Sanji remembered to check on the man about an hour and a half later. He hoped Zoro atleast could prounounce simple things like "please" or "thank you", but what be didn't expect was to find the said man sprawled on his couch, sound asleep.
"Oi!" Sanji yelled as his foot connected with the man's torso. Zoro made a funny "Auogh" sound and sat up instantly, rubbing his stomach and staring at Sanji with confusion written all over his face. "I didn't fucking tell you to sleep stupid grass head!"
Zoro just yawned, letting Sanji see every little inch of his throat and the blonde aimed for his head that time, but Zoro dodged. Surprised by the man's ability, Sanji tried again, this time aiming his chest and moving faster. Zoro stopped his foot with one hand and smirked at him. Cocky bastard.
"Don't get flattered, asshole.
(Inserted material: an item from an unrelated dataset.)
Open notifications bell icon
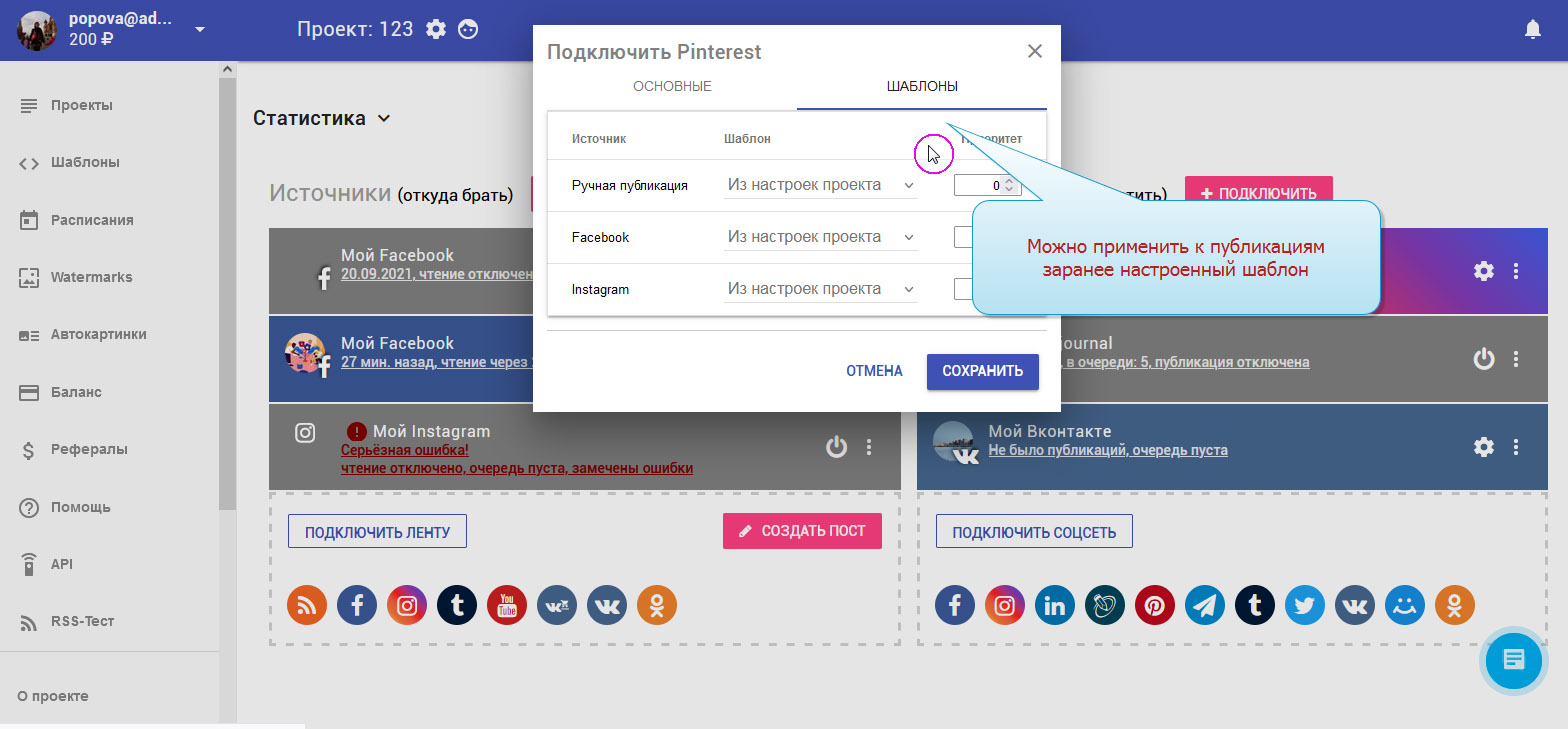The height and width of the screenshot is (729, 1568). [1532, 30]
I can beat your shitty ass anytime."
Zoro gave him an disbelieveing gaze and Sanji would kick the expression out of his face if not for his food. Upon hearing the familiar beeping sound, he scattered to the kitchen and ignored the faint chuckles. Unbeknownst to Zoro, Sanji had already finished him. Zoro would wish he never came down to planet earth.
"Usopp," he said once he was out of the idiot's hearing range. "I need a favor. Grab Luffy, tell him I cooked meat or something. Yes. Don't freak out when he reach here, okay? Gotta go."
Sanji rubbed his hands together as he imagined what the salad would go through that night. Oh, he was going to have so much fun.